**PASSAGE SHOWN**
______
Living With Diabetes

Diabetes starts long before the symptoms appear. The sooner your doctor can start tracking blood glucose levels, the sooner you can start avoiding diabetes. Researchers have now found after tracking over 6,500 people that glucose levels begin to change up to 13 years before the onset of diabetes. If it is possible to deal with those changes early, it is possible to change diet, exercise and a few other lifestyle habits that will delay or eliminate the chances of a person getting diabetes.

If you already have symptoms such as excessive thirst, tingling or pain in your hands and feet, having to urinate more than often or vision changes, check with your doctor as soon as possible and get tested. Getting tested for diabetes has become much more simple than in the past and the results are more accurate. Once you know if you have diabetes or pre-diabetes you will be able to start treating it so that it does less damage to your body.

Since diabetes is so insidious, it is important to look for the signs in the paragraph above. Diabetes is different for everyone, but diet, exercise, regular visits to your doctor, using a glucose monitor daily – as many times as your doctor prescribes – and taking any medication or insulin your doctor gives you is essential to warding off more serious problems and complications.

Some people have neuropathy as a result of diabetes. Usually their feet tingle, burn or hurt and their hands and sometimes arms tingle or have throbbing pain. This is because the nerves are being damaged by the diabetes. Your doctor can prescribe medication that will deal with both the pain and work with the nerves.
There are many more choices of medication and treatment for diabetes than there were even a decade ago.

A close family friend was diagnosed with diabetes many years ago when the options were basically oral medication or insulin shots. I remember how painful the glucose checks were because the lancets were much more midievel than they are now. She took pills and changed her diet and finally had to go on insulin shots. Other than that and some extra exercise – in her case, walking more – she lived for many years after the diagnosis. When she finally had to go on dialysis, at first she went to the hospital to have it done and then she got a portable dialysis machine that she could use at home. When her feet hurt, she used an electric wheel chair when she went shopping every week.

She lived a full life with her children and grandchildren and died in her early 80’s which is considered at least 2 years longer than average. She lived to see her 4th grandchild turn 1. That was her last grandchild, so this was a special gift. She told me that she knew she was going to die soon because of some of the acute changes in her body but she said she was OK with dying because she had a long life, traveled, had a wonderful husband, children and grandchildren and had outlived most of her friends. She was not unhappy about dying, but she said it wouldn’t be her first choice. What she did say that was profound was that because she did what her doctor said, changed her diet, lost weight early in the game and took her glucose measurements and her medication like clockwowrk every day, she was in charge of her diabetes, it was not in charge of her. She said that because of this, she kept the more difficult symptoms under control much longer and she lived much longer, too.

When you hear someone who has diabetes and is at the end of their life and knows it telling you these things, it is sobering. What she said has changed my life and the lives of others, helping them to live healthier – either to avoid diabetes or to control their diabetes. Whether you have diabetes or not, the information she gave me is invaluable for all of us.
______
**WHAT TO DO**
A: In the diabetes article, how many years before the onset of diabetes can glucose levels begin to change?
B: Reproduce the diabetes article word for word from "Some people have" to "with the nerves.".

Data excerpts:
______
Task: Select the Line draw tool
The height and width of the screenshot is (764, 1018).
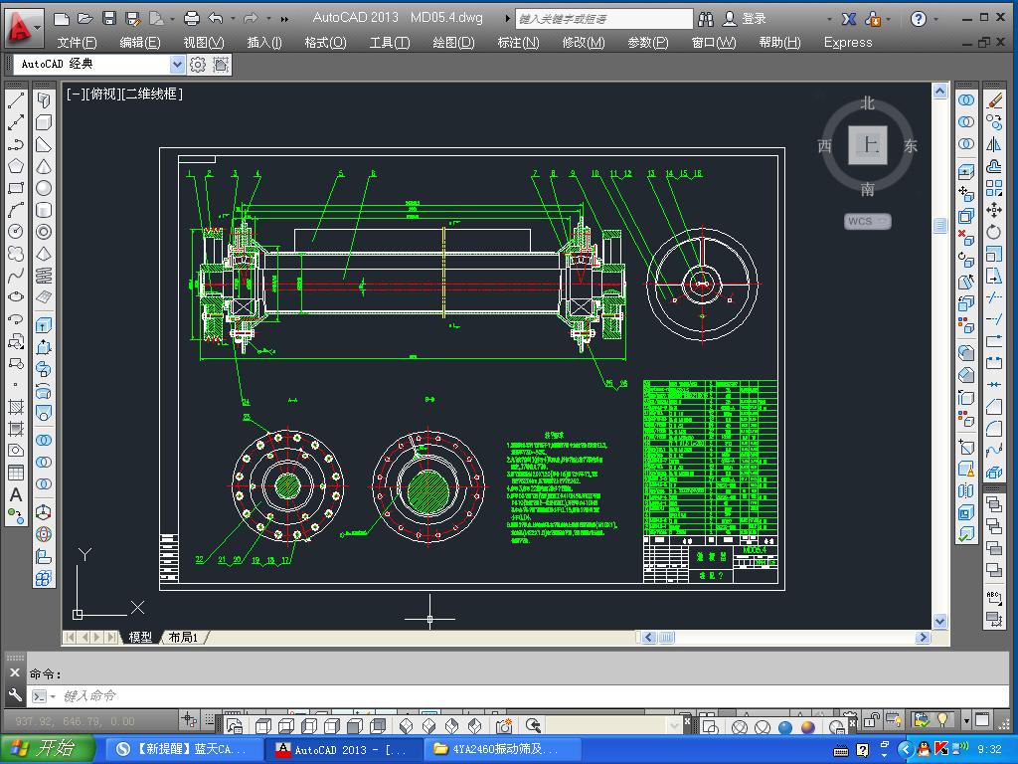Action: click(x=16, y=100)
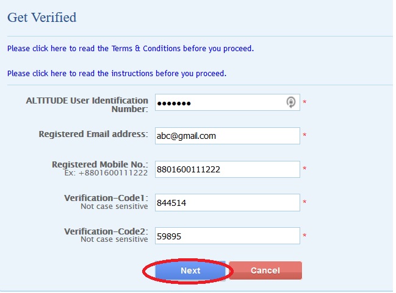Focus the ALTITUDE User Identification Number field

coord(220,102)
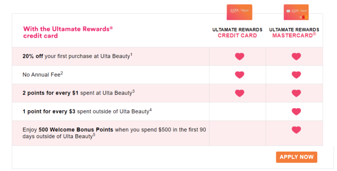Open the Ultamate Rewards Credit Card image
This screenshot has width=337, height=171.
239,12
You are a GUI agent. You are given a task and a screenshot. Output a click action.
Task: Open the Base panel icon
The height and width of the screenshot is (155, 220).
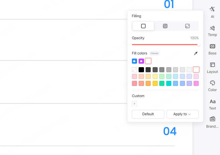pyautogui.click(x=212, y=48)
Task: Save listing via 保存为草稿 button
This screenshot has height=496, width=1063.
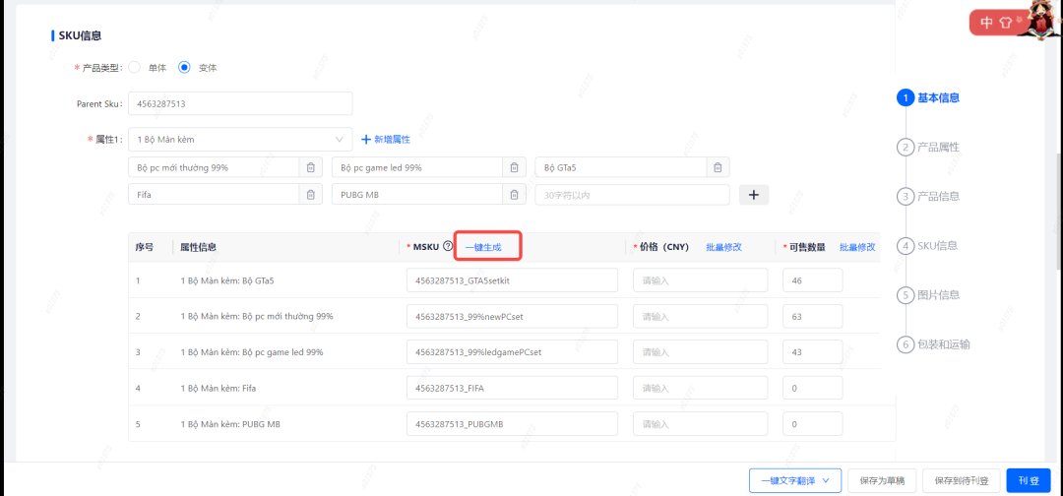Action: point(882,481)
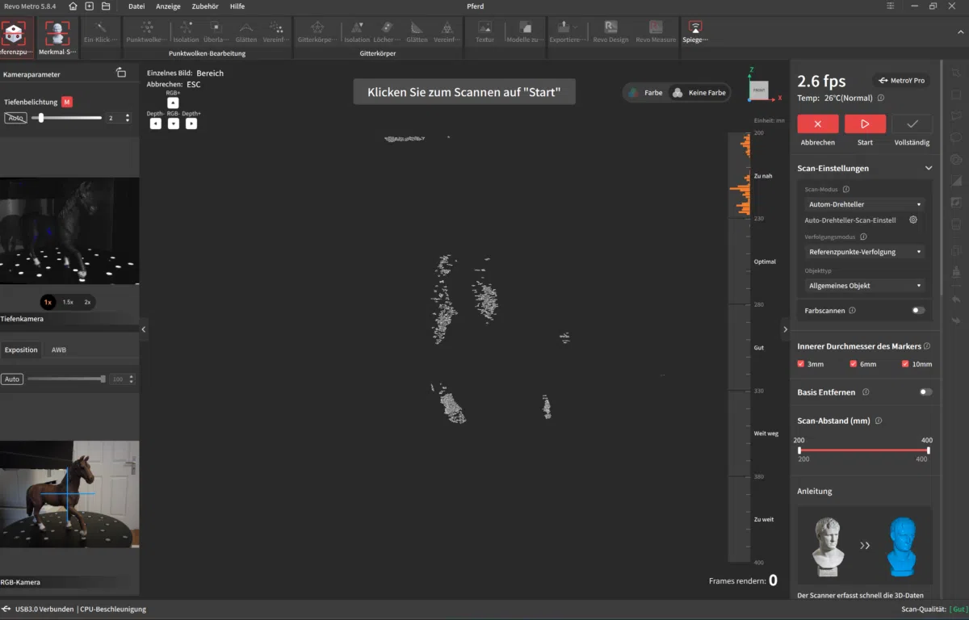Enable the Farbscannen toggle
The height and width of the screenshot is (620, 969).
917,310
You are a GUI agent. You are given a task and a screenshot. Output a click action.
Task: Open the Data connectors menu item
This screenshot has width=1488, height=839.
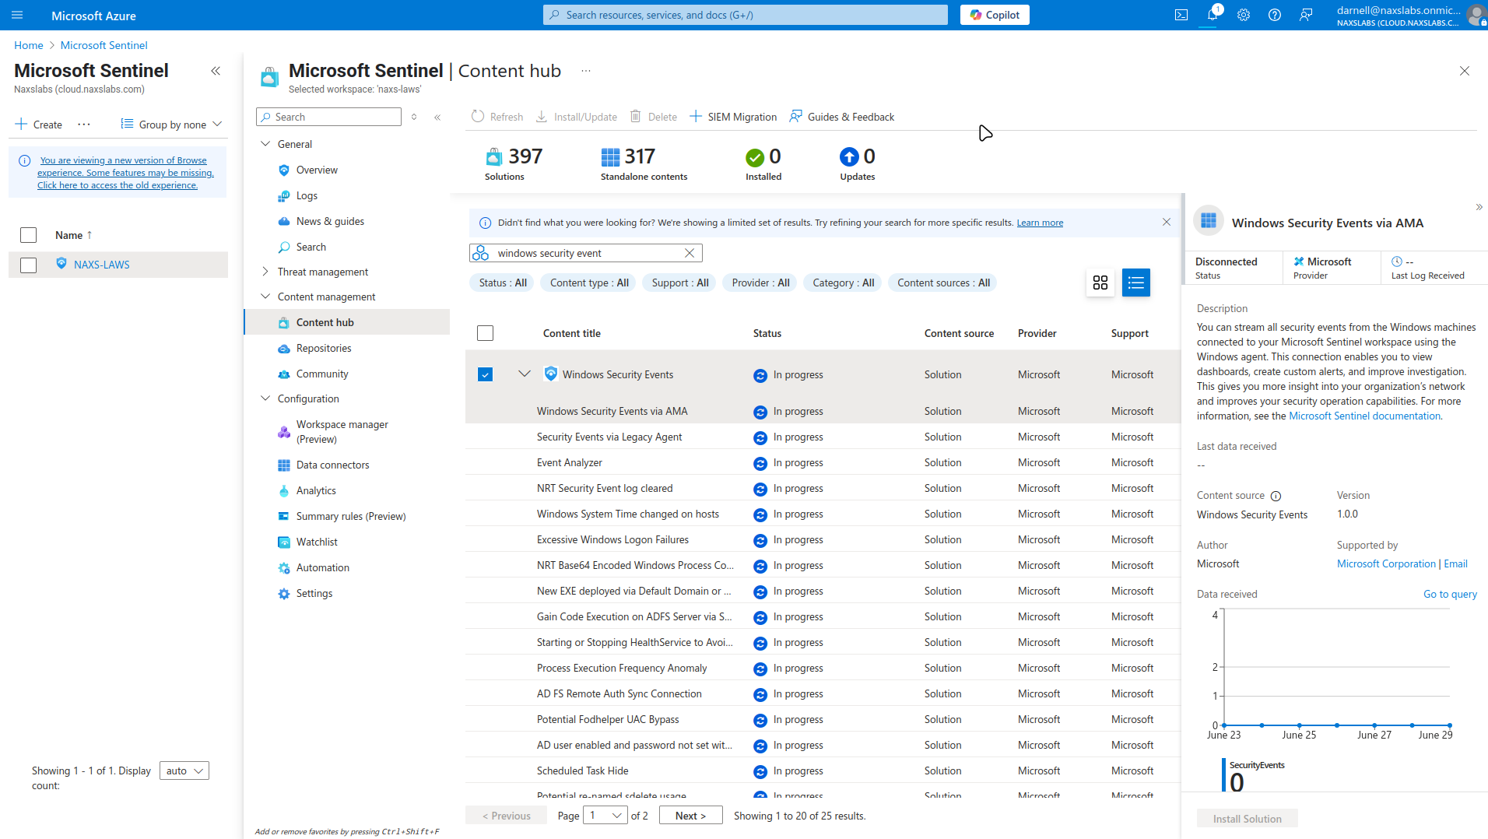point(332,465)
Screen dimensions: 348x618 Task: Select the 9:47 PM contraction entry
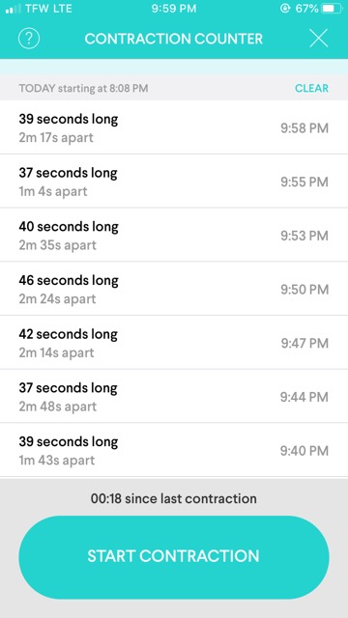click(174, 343)
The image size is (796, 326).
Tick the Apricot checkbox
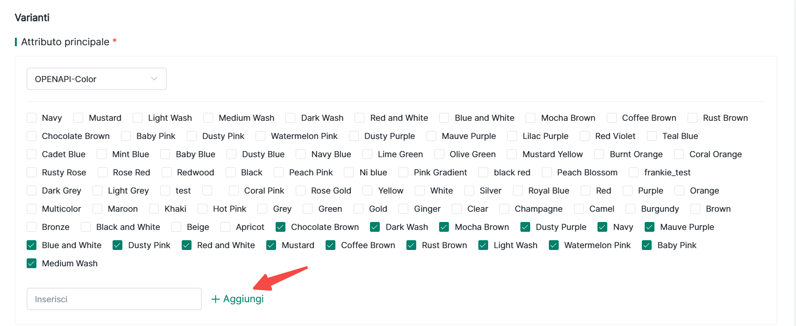(226, 227)
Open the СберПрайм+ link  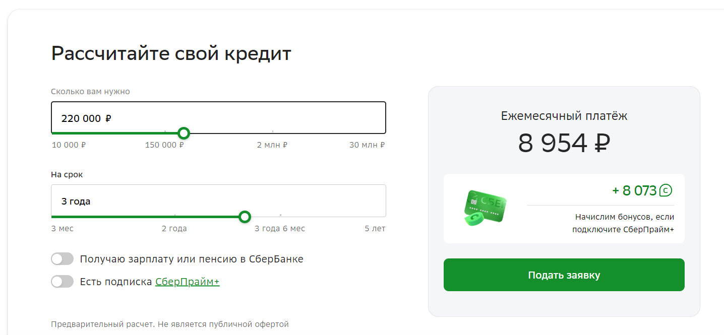[x=187, y=282]
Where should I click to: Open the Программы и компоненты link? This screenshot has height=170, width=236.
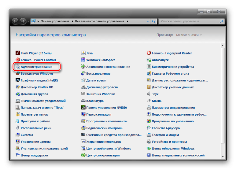[107, 121]
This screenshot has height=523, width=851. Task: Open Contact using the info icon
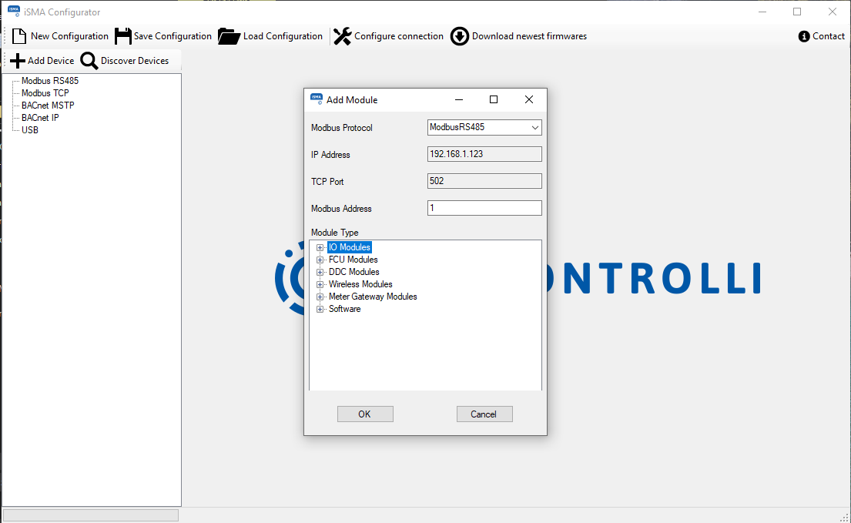pyautogui.click(x=804, y=36)
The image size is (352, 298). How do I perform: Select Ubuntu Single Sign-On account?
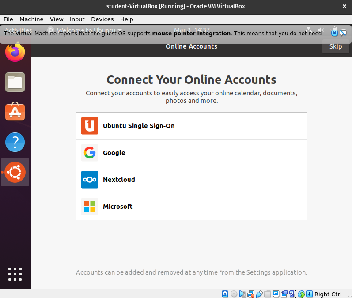(191, 126)
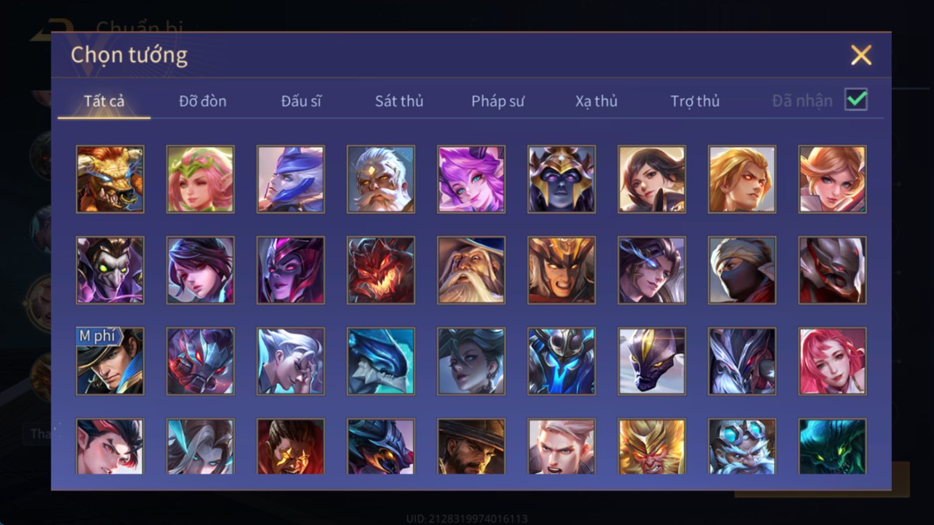
Task: Switch to the 'Xạ thủ' tab
Action: coord(596,101)
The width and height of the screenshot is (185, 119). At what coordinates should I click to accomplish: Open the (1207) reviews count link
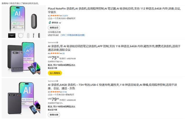(x=65, y=16)
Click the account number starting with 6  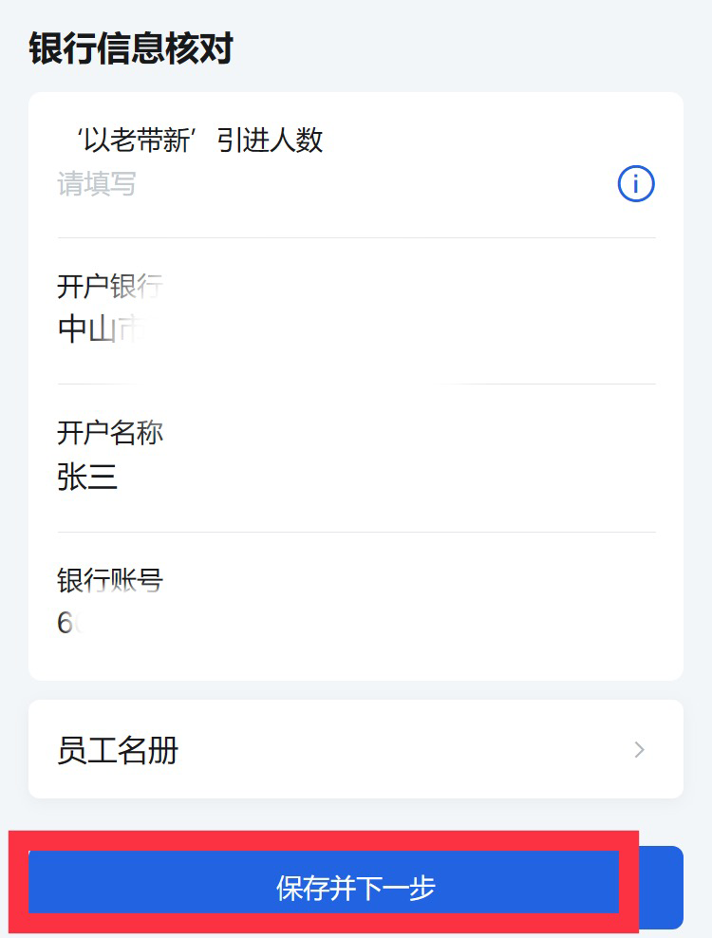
______
**TASK-BY-TASK SOLUTIONS**
A: Up to 13 years before the onset of diabetes.

B:
Some people have neuropathy as a result of diabetes. Usually their feet tingle, burn or hurt and their hands and sometimes arms tingle or have throbbing pain. This is because the nerves are being damaged by the diabetes. Your doctor can prescribe medication that will deal with both the pain and work with the nerves.